Now you are probably thinking. That sounds like a lot of good things to say about a movie. How can you not know if you liked it? Well let’s get into the issues I had with this movie and maybe we can figure it out. One element this film was lacking in was character development. While there were some solid performances in this movie, the characters they were playing had little to no backdrop. So, other than being able to resonate with them through the performances, there was little connection with them. The characters were good, but no different than any other that would be in a post-apocalyptic movie.

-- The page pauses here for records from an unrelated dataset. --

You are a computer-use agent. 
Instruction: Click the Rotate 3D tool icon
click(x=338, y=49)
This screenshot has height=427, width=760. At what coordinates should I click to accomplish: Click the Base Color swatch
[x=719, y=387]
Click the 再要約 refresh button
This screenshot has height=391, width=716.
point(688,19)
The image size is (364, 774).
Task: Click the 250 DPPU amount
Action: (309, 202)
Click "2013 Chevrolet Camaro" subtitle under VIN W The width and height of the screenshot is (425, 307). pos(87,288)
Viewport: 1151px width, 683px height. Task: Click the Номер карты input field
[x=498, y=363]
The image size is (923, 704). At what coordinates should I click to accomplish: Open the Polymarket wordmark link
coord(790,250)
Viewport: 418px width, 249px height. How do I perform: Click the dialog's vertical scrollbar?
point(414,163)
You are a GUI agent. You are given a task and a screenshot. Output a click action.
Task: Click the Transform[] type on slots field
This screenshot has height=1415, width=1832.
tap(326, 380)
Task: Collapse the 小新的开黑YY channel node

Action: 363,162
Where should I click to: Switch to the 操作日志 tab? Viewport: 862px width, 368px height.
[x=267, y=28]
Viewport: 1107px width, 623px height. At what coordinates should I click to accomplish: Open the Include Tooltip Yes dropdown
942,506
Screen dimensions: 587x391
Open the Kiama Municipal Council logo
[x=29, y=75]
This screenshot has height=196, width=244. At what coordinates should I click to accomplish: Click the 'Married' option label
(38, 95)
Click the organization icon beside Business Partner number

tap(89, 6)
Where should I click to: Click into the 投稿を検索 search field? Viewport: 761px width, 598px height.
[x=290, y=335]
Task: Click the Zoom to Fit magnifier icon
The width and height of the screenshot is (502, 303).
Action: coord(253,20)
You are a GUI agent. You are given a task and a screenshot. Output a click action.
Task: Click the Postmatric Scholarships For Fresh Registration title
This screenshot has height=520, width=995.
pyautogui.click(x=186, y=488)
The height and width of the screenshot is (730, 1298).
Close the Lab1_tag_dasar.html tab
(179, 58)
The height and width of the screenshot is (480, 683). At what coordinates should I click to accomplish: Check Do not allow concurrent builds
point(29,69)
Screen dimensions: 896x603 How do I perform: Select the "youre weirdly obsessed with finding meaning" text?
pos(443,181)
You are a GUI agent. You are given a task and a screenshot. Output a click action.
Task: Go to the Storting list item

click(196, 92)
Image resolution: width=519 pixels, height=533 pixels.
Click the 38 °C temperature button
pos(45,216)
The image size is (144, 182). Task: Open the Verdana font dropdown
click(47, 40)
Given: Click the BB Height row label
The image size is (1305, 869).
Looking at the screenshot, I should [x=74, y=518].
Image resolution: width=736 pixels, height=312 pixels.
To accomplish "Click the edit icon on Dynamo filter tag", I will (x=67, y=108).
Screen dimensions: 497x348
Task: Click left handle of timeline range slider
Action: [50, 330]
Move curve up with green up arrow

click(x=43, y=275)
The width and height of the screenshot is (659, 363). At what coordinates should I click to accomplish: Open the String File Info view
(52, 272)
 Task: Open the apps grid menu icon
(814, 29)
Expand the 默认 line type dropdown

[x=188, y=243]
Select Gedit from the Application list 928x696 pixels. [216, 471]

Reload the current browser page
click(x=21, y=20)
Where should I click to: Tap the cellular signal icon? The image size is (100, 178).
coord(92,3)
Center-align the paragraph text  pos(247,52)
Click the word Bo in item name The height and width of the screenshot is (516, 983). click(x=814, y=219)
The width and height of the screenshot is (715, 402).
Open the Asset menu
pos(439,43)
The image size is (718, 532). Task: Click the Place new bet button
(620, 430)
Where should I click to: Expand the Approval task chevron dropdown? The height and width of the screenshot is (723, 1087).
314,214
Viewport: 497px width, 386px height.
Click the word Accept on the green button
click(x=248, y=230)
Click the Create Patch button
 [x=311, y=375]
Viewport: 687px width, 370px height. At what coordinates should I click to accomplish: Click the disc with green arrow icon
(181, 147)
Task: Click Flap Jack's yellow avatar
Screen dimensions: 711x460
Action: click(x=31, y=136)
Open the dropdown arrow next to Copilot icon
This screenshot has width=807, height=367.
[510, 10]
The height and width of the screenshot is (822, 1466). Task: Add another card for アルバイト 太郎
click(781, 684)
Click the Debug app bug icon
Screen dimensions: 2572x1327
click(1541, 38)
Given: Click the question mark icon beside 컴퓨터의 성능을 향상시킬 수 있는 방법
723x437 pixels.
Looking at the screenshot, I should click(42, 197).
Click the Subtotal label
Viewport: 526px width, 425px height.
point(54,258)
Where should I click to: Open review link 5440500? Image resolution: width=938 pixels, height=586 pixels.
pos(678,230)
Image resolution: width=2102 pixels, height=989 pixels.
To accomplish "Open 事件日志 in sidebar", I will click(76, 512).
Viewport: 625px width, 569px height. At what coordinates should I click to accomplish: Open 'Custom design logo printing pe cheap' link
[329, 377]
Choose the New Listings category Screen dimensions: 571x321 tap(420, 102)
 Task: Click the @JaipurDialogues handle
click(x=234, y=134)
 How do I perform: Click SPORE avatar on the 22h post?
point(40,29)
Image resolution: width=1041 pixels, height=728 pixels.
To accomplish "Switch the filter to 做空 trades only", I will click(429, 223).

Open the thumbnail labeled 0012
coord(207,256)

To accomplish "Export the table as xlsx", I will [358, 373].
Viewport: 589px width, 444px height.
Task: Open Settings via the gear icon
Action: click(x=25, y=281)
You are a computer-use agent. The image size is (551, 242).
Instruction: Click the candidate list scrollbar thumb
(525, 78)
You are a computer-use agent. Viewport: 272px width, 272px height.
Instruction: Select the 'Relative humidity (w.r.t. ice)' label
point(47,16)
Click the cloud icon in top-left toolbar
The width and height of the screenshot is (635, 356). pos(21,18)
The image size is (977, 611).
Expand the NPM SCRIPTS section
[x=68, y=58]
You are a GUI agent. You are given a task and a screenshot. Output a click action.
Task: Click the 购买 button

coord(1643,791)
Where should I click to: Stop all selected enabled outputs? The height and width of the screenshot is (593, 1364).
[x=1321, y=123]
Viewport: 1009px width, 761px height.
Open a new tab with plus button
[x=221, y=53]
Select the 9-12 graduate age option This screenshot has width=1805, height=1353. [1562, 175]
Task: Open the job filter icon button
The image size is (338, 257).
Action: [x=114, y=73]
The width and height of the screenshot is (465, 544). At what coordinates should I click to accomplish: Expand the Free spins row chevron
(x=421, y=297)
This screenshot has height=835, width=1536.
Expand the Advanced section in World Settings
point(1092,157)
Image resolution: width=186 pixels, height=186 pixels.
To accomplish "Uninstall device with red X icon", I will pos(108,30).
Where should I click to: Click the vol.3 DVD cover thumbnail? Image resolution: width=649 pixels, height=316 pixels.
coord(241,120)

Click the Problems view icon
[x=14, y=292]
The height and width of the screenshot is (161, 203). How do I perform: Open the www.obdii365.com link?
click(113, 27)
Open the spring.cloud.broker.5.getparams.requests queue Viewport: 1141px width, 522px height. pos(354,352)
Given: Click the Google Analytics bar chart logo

Thus, you are left with some serviceable players to fill the story, but not personas you can get to know or invest in. There was no genuine connection built with them other than from a surface level which I think did hinder some of the impact this story-line wanted to capture. Which is why when I was speaking of the cast earlier, I routinely said ‘performances’ and not characters.
Another issue with this film to me was the story progression. Specifically, the large holes and gaps in the cohesion of it. This was a script that relied on situational tension and for a while it works. But it begins to tease other story-arcs that in the end were left unfulfilled which makes you question the reasoning for them even being brought up. The script also adds some dream sequences that at first were very interesting and did successfully generate some suspense.
But soon these scenes felt like your usual horror movie when the character wakes up in the night and wonders the house in the dark to inevitably run into a trademark jump scare. These scenes became repetitive and in my opinion, were not incorporated into the script very well at all in terms of what their meaning or message was that they were trying to convey. They only pulled me out of the film a bit as it felt like this story was trying to build something it had no intention on following through with.
Another major issue with this movie was the pacing. This one was only one-hour and thirty-seven minutes. Yet after the screening when we were all sharing our thoughts on the film, the common phrase was, ‘this movie felt extremely long’ and it did. The run-time easily feels three times as long as it actually was. I can appreciate a methodical pace, and I love a script that moves slowly as it builds its plot. But I don’t feel comfortable saying this film really did that. It starts out strong, very strong. Then hits a wall, and for a bulk of the run-time does mildly develop some honestly cut-and-paste character dynamics. But feels like it makes little progression at all as it seems to circle around itself as an overall story-arc. But overall this wasn’t a horrible movie, just a disappointing one given the potential I felt it had.
It does show effort, the visual appeal is subtle but effective, and it does build some strong tension. But to me, it felt like it was missing the first ten-minutes and the last fifteen, as it plays out like one long second-act. But there is an audience for this one. It will be a very divisive film with audiences, but there will certainly be some who could enjoy it. I love a film that doesn’t lay everything out there for you. One that can tell a solid story that will be thought-provoking and allow the viewer to surmise some of their own conclusions. But with “It Comes at Night” and the amount of information, not put on the table. Surmising your own conclusions could result in creating your own forty-percent of this film, that I felt was missing.